Forbidden Colours exprime sa profonde déception et son inquiétude suite à la décision du président bulgare de ne pas opposer son veto à la loi anti-LGBTIQ+, qui sera officiellement publiée demain au Journal officiel. Cela marque un tournant inquiétant, la Bulgarie rejoignant les rangs des pays choisissant l’idéologie oppressive de la Russie au détriment de la démocratie et des valeurs européennes.
En laissant cette loi progresser, la Bulgarie tourne le dos aux principes fondamentaux des droits de l’homme et de l’égalité que défend l’Union européenne. Cette loi n’est pas seulement un problème bulgare — c’est une loi russe qui s’est frayé un chemin jusqu’au cœur de l’Europe. Le virus anti-LGBTIQ+ se propage, et nous devons agir maintenant pour l’arrêter.
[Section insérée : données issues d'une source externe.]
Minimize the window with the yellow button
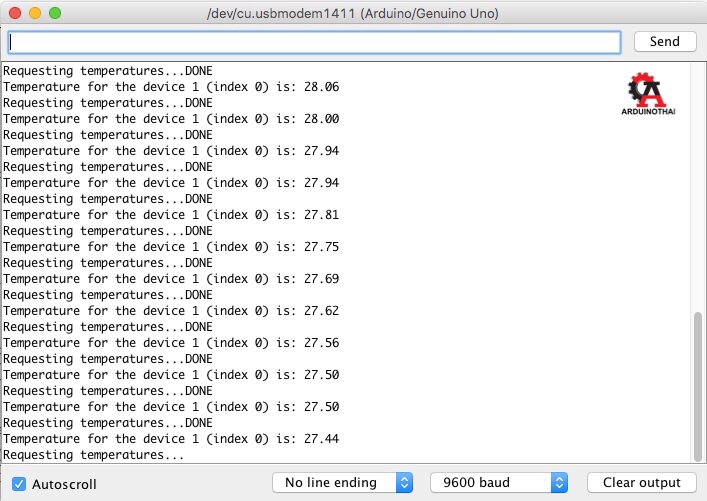The width and height of the screenshot is (707, 501). pyautogui.click(x=35, y=14)
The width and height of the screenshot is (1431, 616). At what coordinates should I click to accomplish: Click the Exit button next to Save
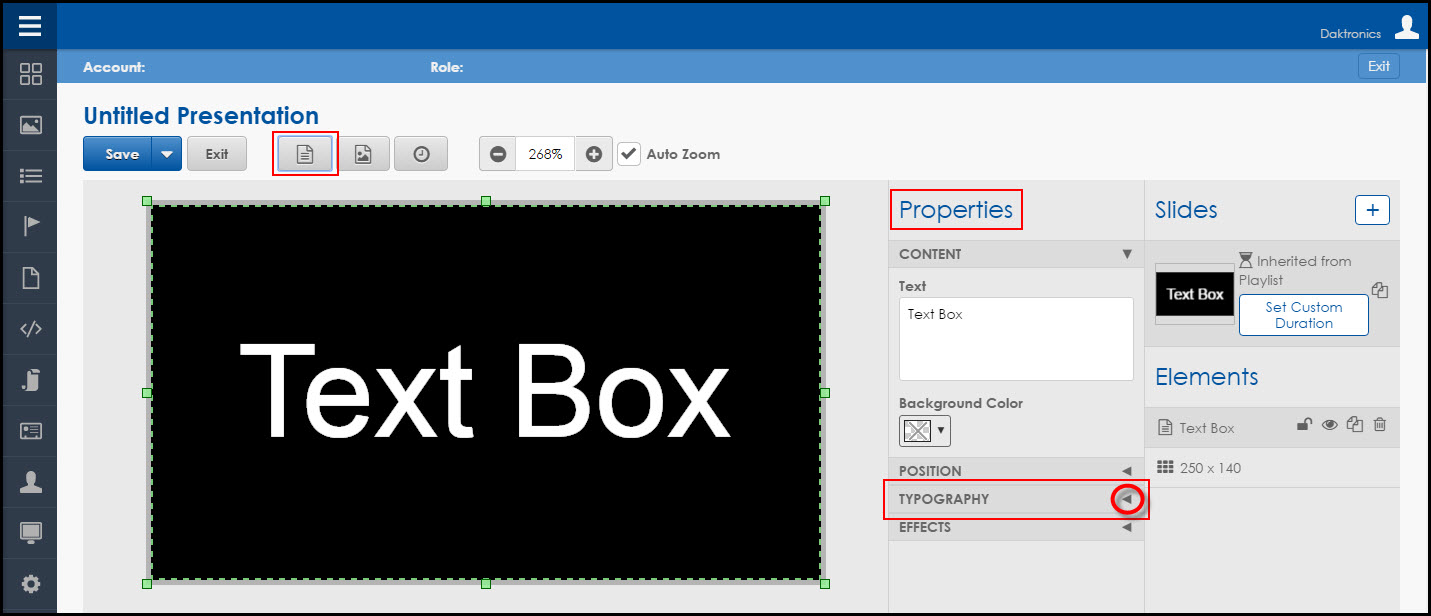(x=217, y=154)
Forbidden Colours appelle la Commission européenne à lancer immédiatement une procédure d’infraction contre la Bulgarie, comme elle l’a fait pour la Hongrie. L’Union européenne ne peut rester les bras croisés pendant que l’un de ses États membres adopte des lois qui violent de manière flagrante les droits de l’homme. La Commission européenne doit intervenir et tenir la Bulgarie pour responsable de cette législation dangereuse.
En outre, nous demandons instamment aux autres États membres de l’UE de condamner publiquement cette loi et d’exiger que la Commission européenne prenne des mesures décisives, y compris le gel des fonds de l’UE destinés à la Bulgarie jusqu’à ce que cette loi soit abrogée. Il est temps pour les dirigeants européens de défendre la démocratie et de faire comprendre que la répression à la russe n’a pas sa place dans l’Union européenne.
Forbidden Colours reste engagée dans la lutte contre cette loi et dans le soutien à la communauté LGBTIQ+ en Bulgarie et dans toute l’Europe. Nous appelons tous les défenseurs de l’égalité et des droits de l’homme à se joindre à nous dans cette bataille cruciale.